> [Work instruction]: After locating the line that holds "Screen dimensions: 907x761", copy that line and all that follow it word for word through the end of the data, with no pictures.
######
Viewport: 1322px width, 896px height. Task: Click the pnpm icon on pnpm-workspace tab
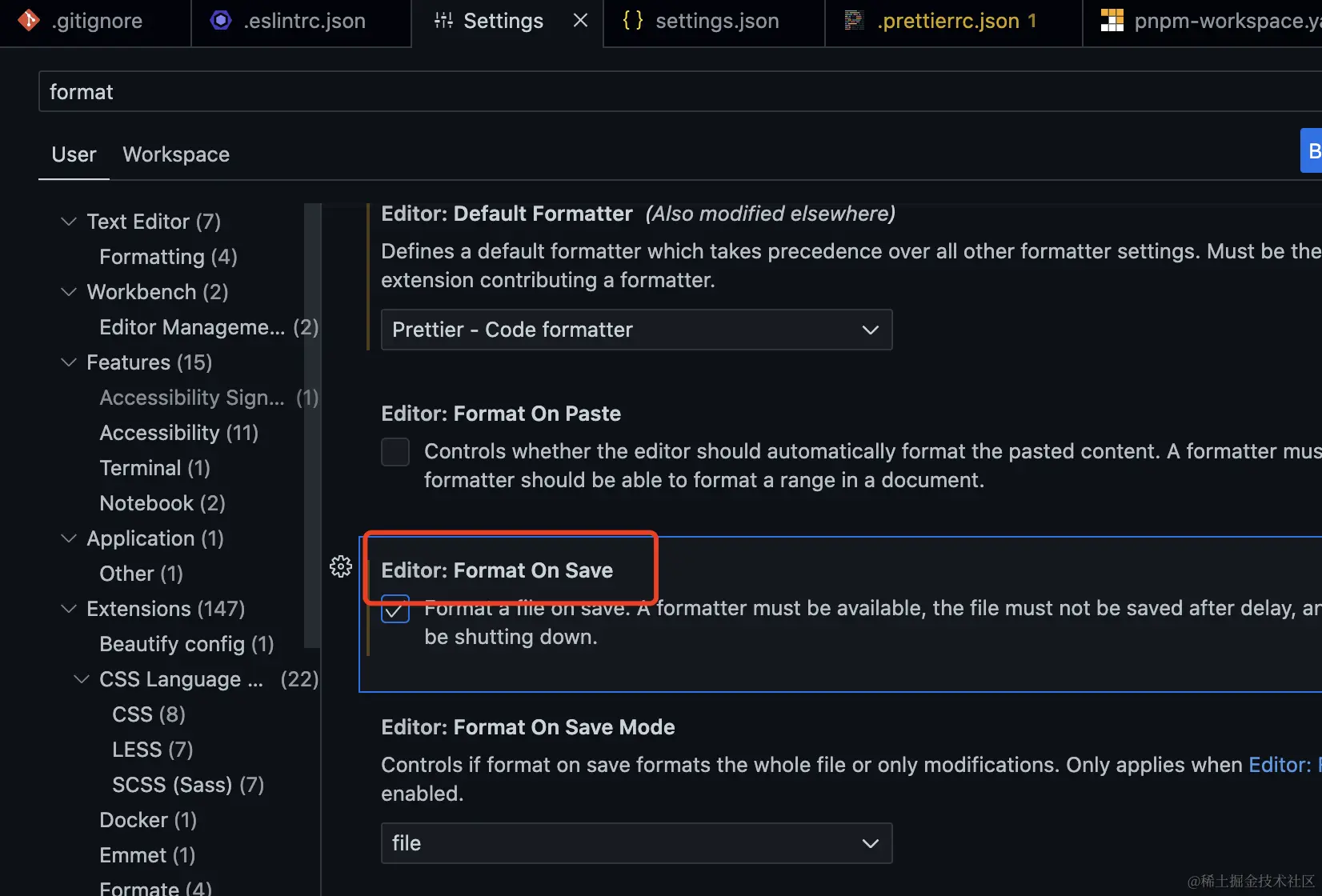tap(1112, 20)
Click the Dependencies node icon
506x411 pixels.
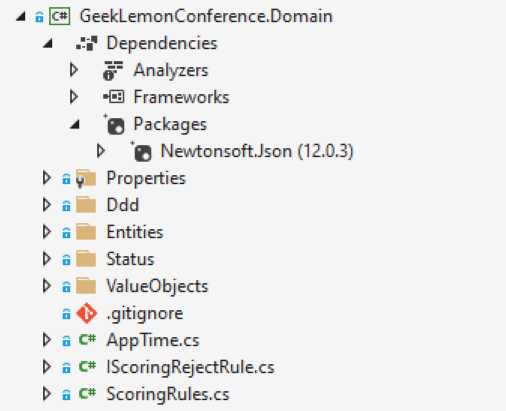(87, 43)
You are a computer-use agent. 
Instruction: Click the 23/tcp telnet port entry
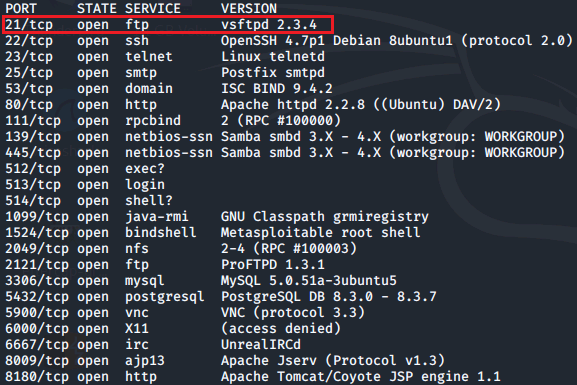point(29,57)
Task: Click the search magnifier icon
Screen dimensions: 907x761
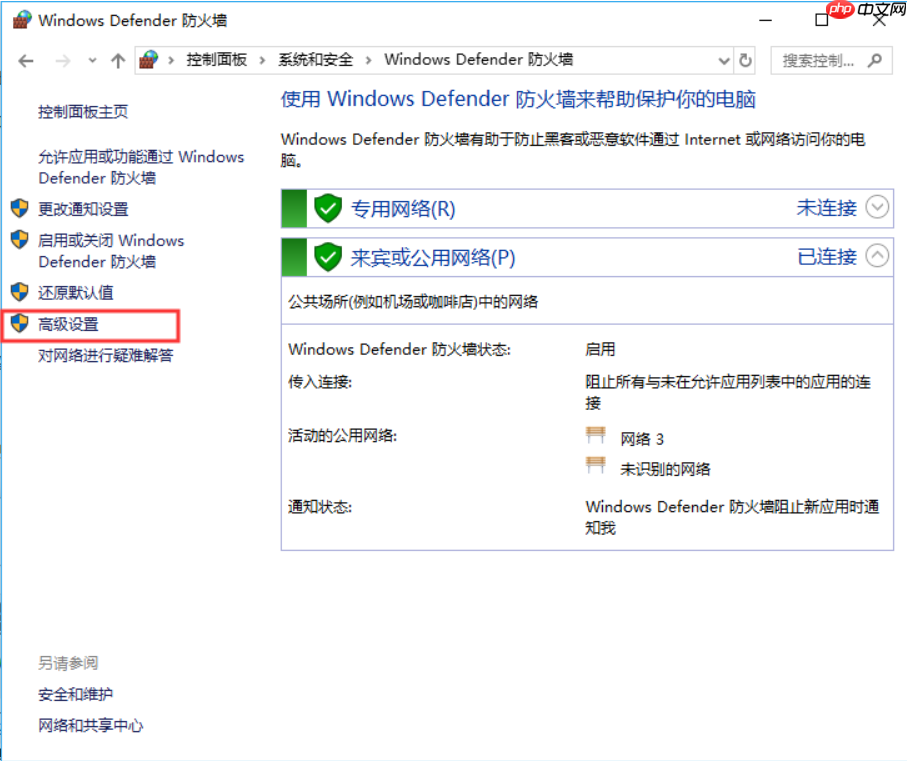Action: pos(873,60)
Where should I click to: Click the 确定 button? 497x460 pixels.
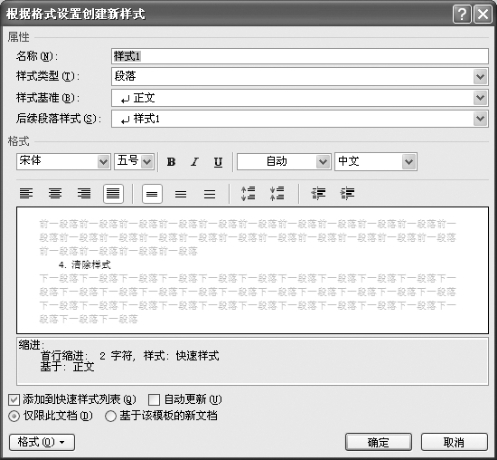pyautogui.click(x=378, y=442)
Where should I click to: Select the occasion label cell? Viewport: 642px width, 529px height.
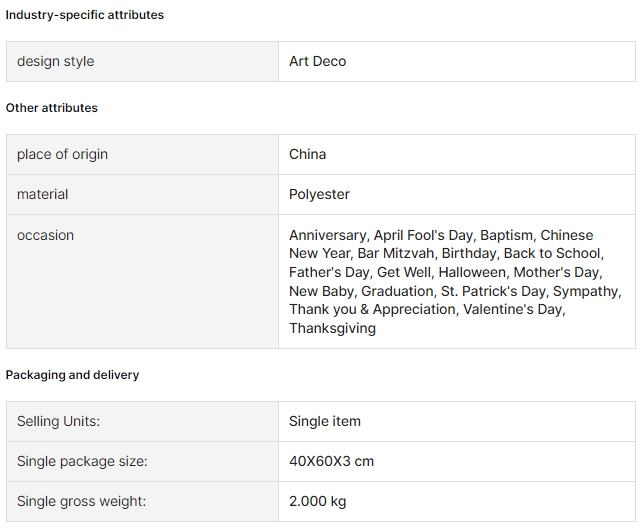click(x=142, y=281)
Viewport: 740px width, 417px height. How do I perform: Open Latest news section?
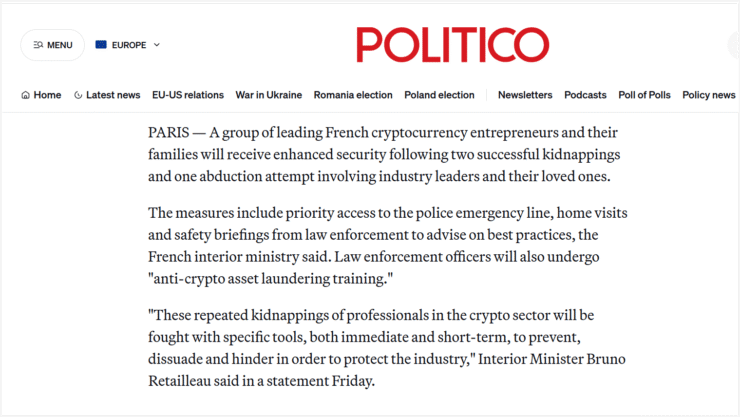coord(107,95)
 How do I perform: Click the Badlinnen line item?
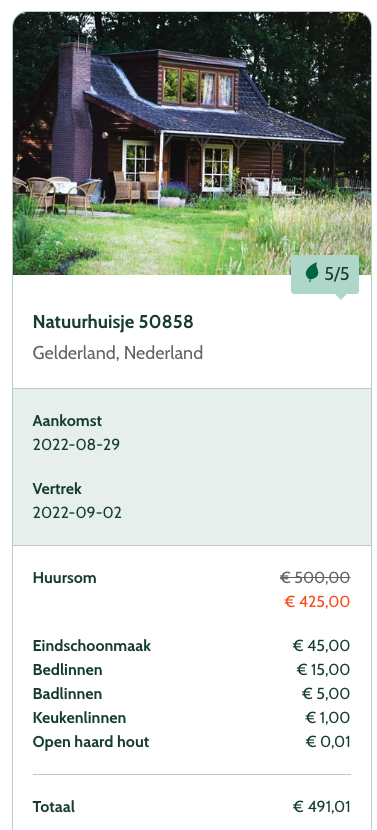pos(192,693)
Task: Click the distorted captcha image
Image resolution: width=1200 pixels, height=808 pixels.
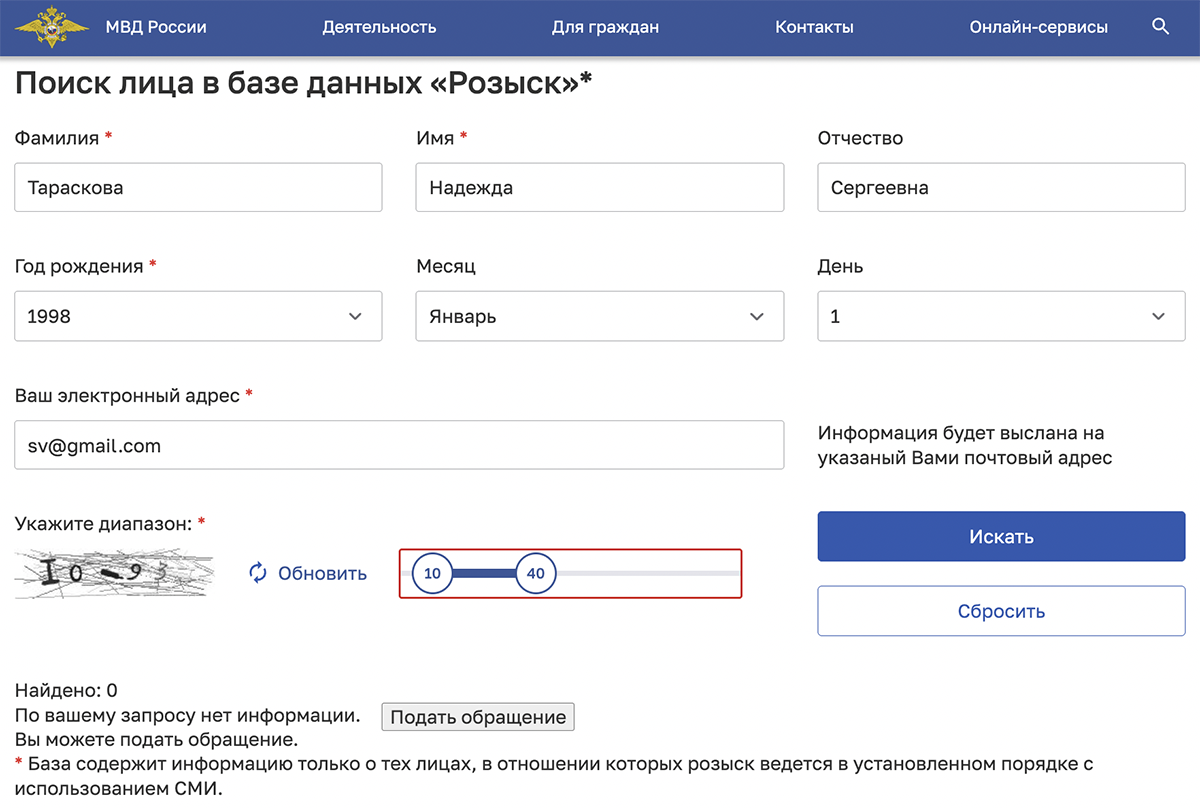Action: tap(112, 573)
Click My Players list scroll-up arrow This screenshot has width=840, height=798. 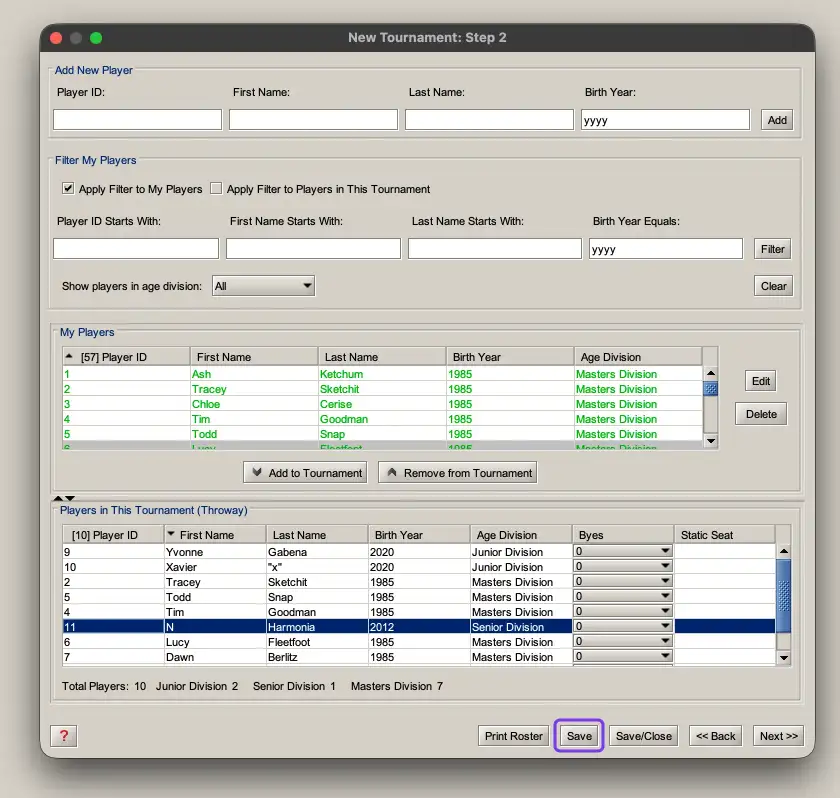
######
> [Answer section]:
Screen dimensions: 907x761
Action: pos(873,60)
Where should I click to: Click the 确定 button? 497x460 pixels.
pyautogui.click(x=378, y=442)
Where should I click to: Select the occasion label cell? Viewport: 642px width, 529px height.
click(x=142, y=281)
Viewport: 740px width, 417px height. How do I perform: Open Latest news section?
coord(107,95)
 How do I perform: Click the Badlinnen line item?
pos(192,693)
Task: Click the distorted captcha image
Image resolution: width=1200 pixels, height=808 pixels.
Action: tap(112, 573)
Click My Players list scroll-up arrow This screenshot has width=840, height=798. 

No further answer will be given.